Jach · on Oct 28, 2022

For a while I experimented with giving easy problems like that during 'phone' screens (usually over google meet, with a shared text editor link), and whatever their first answer was I always asked if they could think of another way to implement it. I liked the simple "is this odd/even?" question, and could prod for alternates by asking to use or not use a loop/modulus. My favorite alternate answer was someone doing the bit-and moral equivalent in base 10 by converting the number to a string and checking the last character. I felt like it gave good bang-for-buck with respect to https://sites.google.com/site/steveyegge2/five-essential-pho... in that it takes hardly any time, it's probably about as good as fizzbuzz in catching out applicants who for whatever reason literally can't seem to program (only encountered two of those but that was only after someone else had screened them and passed them on), and it's an opportunity to show awareness of the 'bit nature' of these things (not very important to the work and lacking it isn't a sufficient reason to reject, but all else equal, I'd rather take someone with that awareness than someone without).

tslater2006 · on Oct 27, 2022

> 10000

> & 1111

> ______

> 1

Wouldn't this result in 0 and not 1?

knome · on Oct 28, 2022

Missing a 'not'.

You would use `bool( nn and not (nn&(nn-1)) )`

Let's try for 15

    start 0b1111
    sans1 0b1110
    anded 0b1110
    not   0b0000

Now 8

    start 0b1000
    sans1 0b0111
    anded 0b0000
    not   0b0001

It's basically a claim that, in binary, only powers of two won't have any overlapping bits between the initial number and that number minus one.

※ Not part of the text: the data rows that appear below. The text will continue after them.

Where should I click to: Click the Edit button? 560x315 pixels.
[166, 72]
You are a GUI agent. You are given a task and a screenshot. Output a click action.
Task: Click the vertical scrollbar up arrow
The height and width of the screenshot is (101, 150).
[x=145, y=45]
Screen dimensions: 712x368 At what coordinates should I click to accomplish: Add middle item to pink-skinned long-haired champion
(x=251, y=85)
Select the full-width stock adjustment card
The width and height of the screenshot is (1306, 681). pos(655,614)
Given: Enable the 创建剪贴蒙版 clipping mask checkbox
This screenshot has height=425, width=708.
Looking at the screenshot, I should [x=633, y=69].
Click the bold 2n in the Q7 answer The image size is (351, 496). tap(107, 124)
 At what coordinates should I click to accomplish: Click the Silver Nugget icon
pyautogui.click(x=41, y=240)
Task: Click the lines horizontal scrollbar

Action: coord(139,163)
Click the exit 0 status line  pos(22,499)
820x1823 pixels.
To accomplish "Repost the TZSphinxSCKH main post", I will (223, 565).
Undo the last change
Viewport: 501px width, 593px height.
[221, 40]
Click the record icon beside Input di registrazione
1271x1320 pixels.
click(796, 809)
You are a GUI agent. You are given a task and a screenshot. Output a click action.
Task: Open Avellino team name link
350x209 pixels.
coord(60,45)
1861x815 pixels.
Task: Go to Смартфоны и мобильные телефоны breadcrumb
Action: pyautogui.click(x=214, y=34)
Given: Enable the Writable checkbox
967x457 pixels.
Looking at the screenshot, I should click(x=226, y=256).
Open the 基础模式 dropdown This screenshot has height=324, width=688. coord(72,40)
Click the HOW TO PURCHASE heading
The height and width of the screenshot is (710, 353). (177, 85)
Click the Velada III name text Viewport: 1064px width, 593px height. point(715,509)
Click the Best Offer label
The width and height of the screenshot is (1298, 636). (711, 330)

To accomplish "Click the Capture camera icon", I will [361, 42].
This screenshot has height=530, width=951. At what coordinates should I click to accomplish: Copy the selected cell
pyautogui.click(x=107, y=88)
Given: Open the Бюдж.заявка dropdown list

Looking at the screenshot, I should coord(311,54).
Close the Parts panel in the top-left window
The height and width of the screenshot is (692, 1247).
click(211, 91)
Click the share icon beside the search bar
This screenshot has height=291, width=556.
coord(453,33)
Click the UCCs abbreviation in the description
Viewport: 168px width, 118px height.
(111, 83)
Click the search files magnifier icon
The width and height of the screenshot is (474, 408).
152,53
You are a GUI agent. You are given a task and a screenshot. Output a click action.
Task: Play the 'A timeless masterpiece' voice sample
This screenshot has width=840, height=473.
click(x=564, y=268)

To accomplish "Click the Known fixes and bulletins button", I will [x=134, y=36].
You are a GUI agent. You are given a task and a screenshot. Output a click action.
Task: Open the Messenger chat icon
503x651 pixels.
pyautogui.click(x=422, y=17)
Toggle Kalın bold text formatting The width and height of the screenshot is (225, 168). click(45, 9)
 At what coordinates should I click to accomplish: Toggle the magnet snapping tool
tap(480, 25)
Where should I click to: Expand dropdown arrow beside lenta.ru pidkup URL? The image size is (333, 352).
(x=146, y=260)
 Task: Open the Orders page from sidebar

Doesn't work for 0 so you have to special case it.

sumnole · on Oct 28, 2022

0 is correct. AND(bit1,bit2) returns 1 if and only if both input bits are 1.

AND'ing each bit of the two numbers yields only 0 bits:

ZoomZoomZoom · on Oct 28, 2022

For all interested in the topic , there's a renowned classic of a cookbook: "Matters Computational" by Jörg Arndt.

Available freely: http://www.jjj.de/fxt/#fxtbook

tromp · on Oct 28, 2022

In the game of Connect-4, bit twiddling allows amazing efficiency in board representation, board hashing, and win detection [1].

[1] https://github.com/denkspuren/BitboardC4/blob/master/Bitboar...

zmodem · on Oct 28, 2022

Same for Othello: https://www.hanshq.net/othello.html#bitboards

metadat · on Oct 27, 2022

A classic, this page continues to serve as a top-notch reference on obscure, historical programmer tricks.